It never ceases to amaze me how these devious hypocrites that run banks present results against a context of factors that are inflicted on them and the existence of which have nothing to do with their own delinquency. It is as though they are the hapless victims of injured innocence.
The 2009 Interim Results at AIB are the latest case in point. They report an operating loss of €872 million compared to a profit of €1.27 billion in June 2008. Deposits are down to €83 billion from a high of €93 billion in December 2008, having been €81 billion in December 2007. No less than 37% of the AIB loan portfolio is in construction and property; a further 24% in residential mortgages – amounting to €31 billion in Ireland. Of this €31 billion, only €14.6 billion is declared ‘satisfactory’; the remainder is either impaired, vulnerable, or ‘on watch’.
The Ireland impaired element relates to 13 contractors while the vulnerable and ‘on watch’ element relates to 74 contractors. The small number of individuals involved there must have meant fabulous savings on the annual AIB Christmas card circulation. The property and construction loans criticised are 67% of all Irish loans, while the land and development loans criticised are 74% of all Irish loans in this category.

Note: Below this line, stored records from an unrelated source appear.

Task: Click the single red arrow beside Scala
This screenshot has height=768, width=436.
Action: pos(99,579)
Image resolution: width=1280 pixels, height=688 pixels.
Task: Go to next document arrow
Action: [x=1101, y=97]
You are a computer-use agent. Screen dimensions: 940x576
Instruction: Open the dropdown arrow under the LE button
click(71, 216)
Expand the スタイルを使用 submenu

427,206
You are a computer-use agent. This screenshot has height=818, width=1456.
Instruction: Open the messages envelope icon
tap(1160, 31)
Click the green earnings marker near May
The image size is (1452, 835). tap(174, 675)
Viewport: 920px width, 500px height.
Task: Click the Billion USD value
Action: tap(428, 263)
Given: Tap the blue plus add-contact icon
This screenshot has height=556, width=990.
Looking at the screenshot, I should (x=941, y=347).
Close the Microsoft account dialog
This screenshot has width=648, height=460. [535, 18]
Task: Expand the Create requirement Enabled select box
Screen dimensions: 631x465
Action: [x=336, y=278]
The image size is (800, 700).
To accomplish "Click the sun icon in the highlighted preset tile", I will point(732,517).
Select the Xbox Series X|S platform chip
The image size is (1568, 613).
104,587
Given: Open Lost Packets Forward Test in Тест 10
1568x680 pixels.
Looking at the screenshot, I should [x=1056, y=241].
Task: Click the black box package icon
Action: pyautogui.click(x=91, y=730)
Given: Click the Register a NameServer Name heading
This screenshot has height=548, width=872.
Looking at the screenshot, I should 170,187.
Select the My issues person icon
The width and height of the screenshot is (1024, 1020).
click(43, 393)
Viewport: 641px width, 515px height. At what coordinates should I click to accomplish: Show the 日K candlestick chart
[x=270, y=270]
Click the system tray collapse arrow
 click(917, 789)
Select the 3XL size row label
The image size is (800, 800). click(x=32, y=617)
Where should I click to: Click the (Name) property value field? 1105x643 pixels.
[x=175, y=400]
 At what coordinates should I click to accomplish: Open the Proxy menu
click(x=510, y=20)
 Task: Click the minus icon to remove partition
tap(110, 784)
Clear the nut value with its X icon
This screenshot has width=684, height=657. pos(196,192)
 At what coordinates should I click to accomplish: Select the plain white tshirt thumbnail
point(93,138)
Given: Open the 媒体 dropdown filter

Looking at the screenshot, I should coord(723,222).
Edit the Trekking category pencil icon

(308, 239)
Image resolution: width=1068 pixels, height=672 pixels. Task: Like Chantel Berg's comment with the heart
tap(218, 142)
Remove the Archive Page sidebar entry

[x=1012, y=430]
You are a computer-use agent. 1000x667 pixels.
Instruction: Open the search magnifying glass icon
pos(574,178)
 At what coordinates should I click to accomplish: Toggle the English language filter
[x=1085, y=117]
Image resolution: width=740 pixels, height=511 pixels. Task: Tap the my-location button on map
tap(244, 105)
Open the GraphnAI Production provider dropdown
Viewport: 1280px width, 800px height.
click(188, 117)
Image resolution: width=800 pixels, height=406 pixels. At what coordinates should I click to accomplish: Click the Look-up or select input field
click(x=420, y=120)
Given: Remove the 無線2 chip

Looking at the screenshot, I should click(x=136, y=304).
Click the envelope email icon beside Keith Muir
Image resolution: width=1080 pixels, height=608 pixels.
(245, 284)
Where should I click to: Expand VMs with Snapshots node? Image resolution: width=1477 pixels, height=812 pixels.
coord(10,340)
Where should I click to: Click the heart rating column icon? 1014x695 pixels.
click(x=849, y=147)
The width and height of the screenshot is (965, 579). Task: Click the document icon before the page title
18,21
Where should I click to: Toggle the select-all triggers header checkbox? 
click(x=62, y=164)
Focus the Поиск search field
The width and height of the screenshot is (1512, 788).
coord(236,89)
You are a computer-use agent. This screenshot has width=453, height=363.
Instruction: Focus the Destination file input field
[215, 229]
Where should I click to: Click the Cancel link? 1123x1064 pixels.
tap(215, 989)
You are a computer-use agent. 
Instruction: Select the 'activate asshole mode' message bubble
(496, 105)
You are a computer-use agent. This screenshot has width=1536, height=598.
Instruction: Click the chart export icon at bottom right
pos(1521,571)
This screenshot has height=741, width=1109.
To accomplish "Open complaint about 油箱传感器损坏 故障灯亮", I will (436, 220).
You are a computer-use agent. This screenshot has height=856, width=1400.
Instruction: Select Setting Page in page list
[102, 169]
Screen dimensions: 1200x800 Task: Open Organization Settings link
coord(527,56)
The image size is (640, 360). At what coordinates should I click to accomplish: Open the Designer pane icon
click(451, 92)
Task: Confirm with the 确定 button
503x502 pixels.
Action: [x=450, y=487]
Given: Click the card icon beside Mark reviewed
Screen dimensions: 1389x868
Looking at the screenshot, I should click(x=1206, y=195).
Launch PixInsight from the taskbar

The amount of impaired residential mortgages in Ireland has more than doubled from €148 million last December to €322 million. AIB has a home mortgage book in Ireland of €26.5 billion and the outstanding value of all home mortgages at the end of June 2009 was €148.1 billion including securitized mortgages, according to Central Bank data.
A mere 5% in manufacturing and 11% in services. The AIB search for authentic value-added opportunities knew no bounds.
The diabolical outcome is attributable to a Pandora’s Box of explanations - “recessionary conditions continuing”, “weak customer loan demand”, “assets quality weakens” etc etc as if the management of this wretched bank was not the central architect of much of this mess along with Bowler’s Irish Life & Permanent and Boucher’s Bank of Ireland, the yahoos at ACC, Fingleton’s Irish Nationwide Building Society and EBS. At least the chairman of EBS, Mark Moran and the finance director, Alan Merriman promptly resigned in March after their genius resulted in a loss of €32.8 million at EBS in 2008.
Sheehy advises that “overdependence on the construction industry is rapidly diminishing”. Oh dear, how come? This junkie must be on a 12-steps recovery programme because the construction industry was bloated to death by all the Irish banks and their hero, Sean Fitzpatrick. Boucher almost climbed a tower crane to advocate on behalf of Sean Dunne’s planning application for Ballsbridge and Bowler’s so sad outfit provides a subversive deposit in Anglo Irish Bank so that the mascara in its 2008 annual report did not run. The moral I guess is that you cannot make money from a corporate corpse, unless you’re an undertaker.
Sheehy, in a display of low peasant-cunning, remarks about the ‘solid operating performance’, even though operating profit in Ireland is down 33% to €394 million and bad debts amount to over €1.9 billion! Yikes!! He reports impaired loans in Ireland of €8.51 billion – 10.9% of advances and a provision against profit of €1.79 billion in respect of these. There is a provision of €17.1 billion in respect of development and land in Ireland. He concludes by telling his shareholders and the Irish taxpayers who were obliged to provide €3.5 billion that future prospects are enhanced by “a firm resolve to manage our business efficiently”. What bishops gave him that line – because he and his blundering band of incompetents have certainly sodomised the Irish economy - one more medallion in the AIB Hall of Shame:
March 1985: Insurance Corporation of Ireland €357 million bailout
(CEO: Gerry Scanlan)
May 1988: 2.2 million Dana Petroleum shares, failed share issue; underwriting loss – shares put into staff pension account (CEO Gerry Scanlan)
October 1990: Internal Auditor of AIB reassigned and to report to Brian Wilson, General Manager for Ireland (CEO Gerry Scanlan)
February 1991: DIRT evasion exposed and denied. £90 million settlement in 2000 (CEO Gerry Scanlan)
1989 – 1996 Faldor Investment scam - £48,000 in artificial deals connected to AIB Investment Managers’ own funds
April 1998: media report that AIB had 53,000 bogus non-resident accounts (CEO Tom Mulcahy)
June 2002: $691 million foreign exchange fraud perpetrated at Allfirst, an AIB subsidiary in Baltimore, Maryland (CEO Michael Buckley)
2004: Overcharged on the purchase of 3 million foreign drafts; cost of refunds €50 million Other overcharging episodes related to variable rate mortgages (Surplus Builder), 34,000 student and graduate loans, overdraft limit amendment fess affecting 24,000 customers, charges connected to the early termination of finance and leasing transactions affecting over 900 customers, to mentioned just some. (CEO Michael Buckley)
March 2006: Scanlan and three other senior AIB executives cited by the Revenue Commissioners for income tax evasion.
Of course, the hinges on the Hall of Shame were crafted from the ‘special relationship’ between AIB, Charles Haughey and Des Traynor.